* [TASK BRIEF]: Filter the entries, keeping every line with the string "Total".

* [AVAILABLE DATA]:

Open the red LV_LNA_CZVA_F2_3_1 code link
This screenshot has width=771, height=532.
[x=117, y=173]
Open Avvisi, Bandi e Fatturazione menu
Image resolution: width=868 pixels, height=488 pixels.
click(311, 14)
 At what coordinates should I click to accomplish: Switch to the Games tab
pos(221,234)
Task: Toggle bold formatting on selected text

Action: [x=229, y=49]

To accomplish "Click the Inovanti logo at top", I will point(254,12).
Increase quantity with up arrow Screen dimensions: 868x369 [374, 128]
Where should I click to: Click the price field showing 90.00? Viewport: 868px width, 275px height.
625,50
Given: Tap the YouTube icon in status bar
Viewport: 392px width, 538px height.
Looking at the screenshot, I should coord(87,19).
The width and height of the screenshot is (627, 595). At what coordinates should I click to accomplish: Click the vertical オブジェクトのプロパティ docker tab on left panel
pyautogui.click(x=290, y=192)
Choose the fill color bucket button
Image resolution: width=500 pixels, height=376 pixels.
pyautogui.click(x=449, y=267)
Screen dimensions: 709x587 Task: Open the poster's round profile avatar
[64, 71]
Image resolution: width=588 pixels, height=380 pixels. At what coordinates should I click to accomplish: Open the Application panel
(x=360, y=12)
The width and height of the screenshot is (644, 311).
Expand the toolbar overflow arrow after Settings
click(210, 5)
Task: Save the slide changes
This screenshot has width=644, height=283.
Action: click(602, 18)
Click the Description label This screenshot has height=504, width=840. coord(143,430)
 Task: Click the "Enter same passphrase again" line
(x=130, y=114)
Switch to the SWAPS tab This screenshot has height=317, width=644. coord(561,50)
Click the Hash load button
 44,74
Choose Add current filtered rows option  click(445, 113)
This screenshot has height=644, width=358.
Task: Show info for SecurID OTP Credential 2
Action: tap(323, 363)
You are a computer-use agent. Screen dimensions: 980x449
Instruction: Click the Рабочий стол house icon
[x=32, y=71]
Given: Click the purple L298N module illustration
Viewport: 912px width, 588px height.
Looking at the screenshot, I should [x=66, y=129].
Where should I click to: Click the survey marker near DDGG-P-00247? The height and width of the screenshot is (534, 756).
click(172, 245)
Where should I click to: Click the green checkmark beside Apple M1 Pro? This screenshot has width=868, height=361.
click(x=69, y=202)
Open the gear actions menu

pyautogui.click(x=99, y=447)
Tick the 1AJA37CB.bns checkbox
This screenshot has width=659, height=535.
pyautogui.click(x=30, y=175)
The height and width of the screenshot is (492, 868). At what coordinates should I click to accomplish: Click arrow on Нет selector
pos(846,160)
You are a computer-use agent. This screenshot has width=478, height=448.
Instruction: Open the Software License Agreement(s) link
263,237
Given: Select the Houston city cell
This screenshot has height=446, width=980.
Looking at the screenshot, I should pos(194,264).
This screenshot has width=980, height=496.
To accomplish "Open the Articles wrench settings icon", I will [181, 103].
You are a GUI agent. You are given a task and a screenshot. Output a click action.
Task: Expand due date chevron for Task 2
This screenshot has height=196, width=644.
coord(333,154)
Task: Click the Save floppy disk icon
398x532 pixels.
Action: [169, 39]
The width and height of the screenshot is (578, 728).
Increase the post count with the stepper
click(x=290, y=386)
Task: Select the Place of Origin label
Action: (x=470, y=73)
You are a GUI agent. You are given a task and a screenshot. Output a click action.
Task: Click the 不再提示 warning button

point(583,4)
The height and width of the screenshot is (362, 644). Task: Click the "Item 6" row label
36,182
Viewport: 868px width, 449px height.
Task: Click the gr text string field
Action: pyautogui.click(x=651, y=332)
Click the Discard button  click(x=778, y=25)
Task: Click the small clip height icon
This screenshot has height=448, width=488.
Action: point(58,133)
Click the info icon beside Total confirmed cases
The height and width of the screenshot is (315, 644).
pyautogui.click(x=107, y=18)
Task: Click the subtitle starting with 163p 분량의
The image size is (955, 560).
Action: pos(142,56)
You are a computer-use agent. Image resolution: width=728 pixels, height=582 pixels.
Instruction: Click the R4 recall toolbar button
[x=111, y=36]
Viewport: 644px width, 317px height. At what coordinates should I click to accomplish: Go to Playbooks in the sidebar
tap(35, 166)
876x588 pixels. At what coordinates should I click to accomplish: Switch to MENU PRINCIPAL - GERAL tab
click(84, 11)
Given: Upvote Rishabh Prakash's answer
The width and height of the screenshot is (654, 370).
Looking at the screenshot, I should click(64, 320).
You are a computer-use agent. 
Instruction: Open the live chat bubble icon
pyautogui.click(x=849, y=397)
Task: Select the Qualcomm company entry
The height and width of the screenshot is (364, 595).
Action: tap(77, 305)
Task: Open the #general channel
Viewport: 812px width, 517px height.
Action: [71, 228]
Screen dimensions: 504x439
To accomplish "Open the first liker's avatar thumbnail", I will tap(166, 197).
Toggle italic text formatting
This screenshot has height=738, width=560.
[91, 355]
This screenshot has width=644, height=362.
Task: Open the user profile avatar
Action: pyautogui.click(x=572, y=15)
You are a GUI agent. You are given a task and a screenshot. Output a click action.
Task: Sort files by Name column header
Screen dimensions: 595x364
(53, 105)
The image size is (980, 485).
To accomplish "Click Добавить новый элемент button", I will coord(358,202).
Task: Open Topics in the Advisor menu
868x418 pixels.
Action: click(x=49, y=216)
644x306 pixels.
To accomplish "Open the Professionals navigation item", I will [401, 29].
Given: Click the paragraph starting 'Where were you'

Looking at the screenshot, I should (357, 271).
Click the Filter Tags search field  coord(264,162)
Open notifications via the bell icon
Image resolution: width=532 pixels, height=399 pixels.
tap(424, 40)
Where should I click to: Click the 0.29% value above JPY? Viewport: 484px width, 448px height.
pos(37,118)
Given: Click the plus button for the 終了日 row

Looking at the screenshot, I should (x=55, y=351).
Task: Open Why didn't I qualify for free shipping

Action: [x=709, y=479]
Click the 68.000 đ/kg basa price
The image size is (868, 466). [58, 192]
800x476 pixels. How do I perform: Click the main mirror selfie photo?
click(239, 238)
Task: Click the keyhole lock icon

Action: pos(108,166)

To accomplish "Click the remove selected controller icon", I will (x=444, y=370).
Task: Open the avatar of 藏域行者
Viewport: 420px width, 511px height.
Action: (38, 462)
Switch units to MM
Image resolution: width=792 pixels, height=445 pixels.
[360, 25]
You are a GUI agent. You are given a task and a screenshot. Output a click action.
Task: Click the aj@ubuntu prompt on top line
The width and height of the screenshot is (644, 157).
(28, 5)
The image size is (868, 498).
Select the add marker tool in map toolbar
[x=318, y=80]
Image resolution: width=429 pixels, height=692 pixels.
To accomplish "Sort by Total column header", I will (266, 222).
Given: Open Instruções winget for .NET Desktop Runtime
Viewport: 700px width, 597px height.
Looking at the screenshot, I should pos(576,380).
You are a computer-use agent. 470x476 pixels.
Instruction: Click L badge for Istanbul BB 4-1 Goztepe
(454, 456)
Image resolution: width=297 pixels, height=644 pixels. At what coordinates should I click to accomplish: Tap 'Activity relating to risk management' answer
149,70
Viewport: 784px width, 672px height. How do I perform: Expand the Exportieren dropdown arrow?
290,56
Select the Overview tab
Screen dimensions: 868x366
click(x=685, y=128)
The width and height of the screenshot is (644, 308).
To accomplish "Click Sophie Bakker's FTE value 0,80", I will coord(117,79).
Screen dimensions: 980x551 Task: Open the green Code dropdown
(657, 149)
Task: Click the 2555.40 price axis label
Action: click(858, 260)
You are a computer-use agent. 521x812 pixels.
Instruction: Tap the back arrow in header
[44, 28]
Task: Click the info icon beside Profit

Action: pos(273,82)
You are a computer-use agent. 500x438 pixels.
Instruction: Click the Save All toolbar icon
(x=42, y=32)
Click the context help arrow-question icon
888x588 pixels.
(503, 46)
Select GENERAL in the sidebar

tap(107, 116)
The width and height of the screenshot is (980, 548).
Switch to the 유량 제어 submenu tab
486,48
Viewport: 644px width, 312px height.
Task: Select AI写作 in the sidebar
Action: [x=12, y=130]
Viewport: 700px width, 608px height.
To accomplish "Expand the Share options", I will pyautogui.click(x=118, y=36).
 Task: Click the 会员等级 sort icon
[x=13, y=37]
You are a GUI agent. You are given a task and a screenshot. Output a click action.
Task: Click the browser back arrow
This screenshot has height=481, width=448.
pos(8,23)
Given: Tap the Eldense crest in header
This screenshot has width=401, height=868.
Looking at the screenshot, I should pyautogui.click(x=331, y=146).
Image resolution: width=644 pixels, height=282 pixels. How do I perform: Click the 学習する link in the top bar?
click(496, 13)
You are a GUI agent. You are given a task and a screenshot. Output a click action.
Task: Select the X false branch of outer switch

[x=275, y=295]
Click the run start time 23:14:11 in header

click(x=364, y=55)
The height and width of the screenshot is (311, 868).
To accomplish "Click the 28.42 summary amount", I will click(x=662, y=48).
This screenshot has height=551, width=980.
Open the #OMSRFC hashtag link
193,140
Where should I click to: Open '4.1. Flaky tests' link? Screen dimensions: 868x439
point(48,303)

* [ANSWER TO THE PROBLEM]:
Click the info icon beside Total confirmed cases
To accomplish "Sort by Total column header", I will (266, 222).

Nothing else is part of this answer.